Consider the following code. What will it print?

    auto arr=new ulong delegate()[5];

    foreach(i;0..arr.length){
        arr[i]=()=>i;
    }

    writeln(arr.map!`a()`());

It is natural to expect that it will print [0, 1, 2, 3, 4], but it actually prints [5, 5, 5, 5, 5]. The reason is obvious - all the delegates refer to the same `i` in their closures, and at the end of the loop that `i` is set to `5`.
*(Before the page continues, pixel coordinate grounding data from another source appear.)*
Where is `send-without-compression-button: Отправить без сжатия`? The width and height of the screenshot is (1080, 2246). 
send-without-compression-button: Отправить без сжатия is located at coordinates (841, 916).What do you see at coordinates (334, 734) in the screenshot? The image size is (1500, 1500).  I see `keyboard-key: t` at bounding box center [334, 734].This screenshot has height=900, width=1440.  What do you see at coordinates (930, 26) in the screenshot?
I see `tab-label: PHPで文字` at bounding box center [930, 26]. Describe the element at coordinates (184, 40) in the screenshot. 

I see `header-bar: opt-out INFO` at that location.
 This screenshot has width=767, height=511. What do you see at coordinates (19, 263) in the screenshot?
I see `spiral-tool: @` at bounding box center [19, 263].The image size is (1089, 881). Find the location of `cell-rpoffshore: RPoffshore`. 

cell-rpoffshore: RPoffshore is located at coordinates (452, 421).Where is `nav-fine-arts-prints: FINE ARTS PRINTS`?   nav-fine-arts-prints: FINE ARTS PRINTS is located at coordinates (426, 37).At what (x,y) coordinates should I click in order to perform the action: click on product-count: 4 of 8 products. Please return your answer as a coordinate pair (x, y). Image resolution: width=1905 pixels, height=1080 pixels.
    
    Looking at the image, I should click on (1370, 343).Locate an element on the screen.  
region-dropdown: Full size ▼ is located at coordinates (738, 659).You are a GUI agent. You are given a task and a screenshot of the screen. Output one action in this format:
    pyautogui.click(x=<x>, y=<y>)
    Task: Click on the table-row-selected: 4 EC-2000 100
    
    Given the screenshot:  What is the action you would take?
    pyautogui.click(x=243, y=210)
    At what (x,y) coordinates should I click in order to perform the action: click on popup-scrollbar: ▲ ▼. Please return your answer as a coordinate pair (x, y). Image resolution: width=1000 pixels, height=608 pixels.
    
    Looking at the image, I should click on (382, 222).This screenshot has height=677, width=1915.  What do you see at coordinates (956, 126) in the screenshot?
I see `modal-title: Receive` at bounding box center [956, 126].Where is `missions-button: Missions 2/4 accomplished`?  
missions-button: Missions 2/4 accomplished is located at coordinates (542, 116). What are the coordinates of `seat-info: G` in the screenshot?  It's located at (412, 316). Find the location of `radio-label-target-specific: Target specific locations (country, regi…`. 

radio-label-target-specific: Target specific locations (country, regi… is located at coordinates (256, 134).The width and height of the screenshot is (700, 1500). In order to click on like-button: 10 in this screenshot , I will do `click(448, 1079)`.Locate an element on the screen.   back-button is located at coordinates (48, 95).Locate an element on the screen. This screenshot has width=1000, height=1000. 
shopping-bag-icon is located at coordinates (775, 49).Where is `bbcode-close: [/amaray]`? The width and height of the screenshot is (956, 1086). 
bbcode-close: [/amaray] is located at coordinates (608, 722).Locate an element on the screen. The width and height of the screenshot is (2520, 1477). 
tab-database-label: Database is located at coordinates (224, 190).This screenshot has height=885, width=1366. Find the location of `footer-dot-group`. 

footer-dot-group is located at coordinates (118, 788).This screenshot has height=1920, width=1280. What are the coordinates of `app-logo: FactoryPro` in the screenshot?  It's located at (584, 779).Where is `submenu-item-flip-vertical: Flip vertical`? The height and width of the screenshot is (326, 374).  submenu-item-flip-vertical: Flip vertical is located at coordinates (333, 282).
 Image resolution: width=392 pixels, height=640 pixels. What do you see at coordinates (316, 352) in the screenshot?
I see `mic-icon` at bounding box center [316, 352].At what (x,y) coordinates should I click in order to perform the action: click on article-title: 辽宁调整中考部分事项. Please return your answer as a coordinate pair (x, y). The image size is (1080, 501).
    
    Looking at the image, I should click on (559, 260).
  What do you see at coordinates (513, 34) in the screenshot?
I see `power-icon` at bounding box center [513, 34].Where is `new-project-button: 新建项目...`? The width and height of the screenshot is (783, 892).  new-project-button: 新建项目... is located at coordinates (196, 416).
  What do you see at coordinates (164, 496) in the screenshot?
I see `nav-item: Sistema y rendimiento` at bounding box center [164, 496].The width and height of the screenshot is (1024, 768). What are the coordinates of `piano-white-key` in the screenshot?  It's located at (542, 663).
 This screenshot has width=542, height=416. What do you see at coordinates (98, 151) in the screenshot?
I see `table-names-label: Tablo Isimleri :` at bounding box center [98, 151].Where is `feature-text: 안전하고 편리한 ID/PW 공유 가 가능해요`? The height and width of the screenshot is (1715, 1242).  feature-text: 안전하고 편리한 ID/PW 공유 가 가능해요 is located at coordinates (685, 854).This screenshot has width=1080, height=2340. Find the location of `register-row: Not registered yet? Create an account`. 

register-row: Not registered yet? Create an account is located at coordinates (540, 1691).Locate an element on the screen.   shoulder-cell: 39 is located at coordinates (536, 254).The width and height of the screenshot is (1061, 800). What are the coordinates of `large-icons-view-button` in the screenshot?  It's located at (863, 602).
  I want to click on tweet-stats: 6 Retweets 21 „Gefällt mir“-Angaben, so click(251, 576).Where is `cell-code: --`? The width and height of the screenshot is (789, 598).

While this makes some sense when you consider how the closures are implemented, it is still not what you expect from that code. `i` is supposed to be local to each iteration of the loop, and here it "leaks" between the iterations.

There is an hackaround:

    auto arr=new ulong delegate()[5];

    foreach(i;0..arr.length){
        arr[i]=(j=>()=>j)(i);
    }

    writeln(arr.map!`a()`());

This prints [0, 1, 2, 3, 4] as expected, since we use another function to create a separate stack frame to store the value of `i`. A different way to implement that idea:

    auto arr=new ulong delegate()[5];

    foreach(i;0..arr.length){
        arr[i]={
            auto j=i;
            return ()=>j;
        }();
    }

    writeln(arr.map!`a()`());



Can this be fixed? *Should* this be fixed?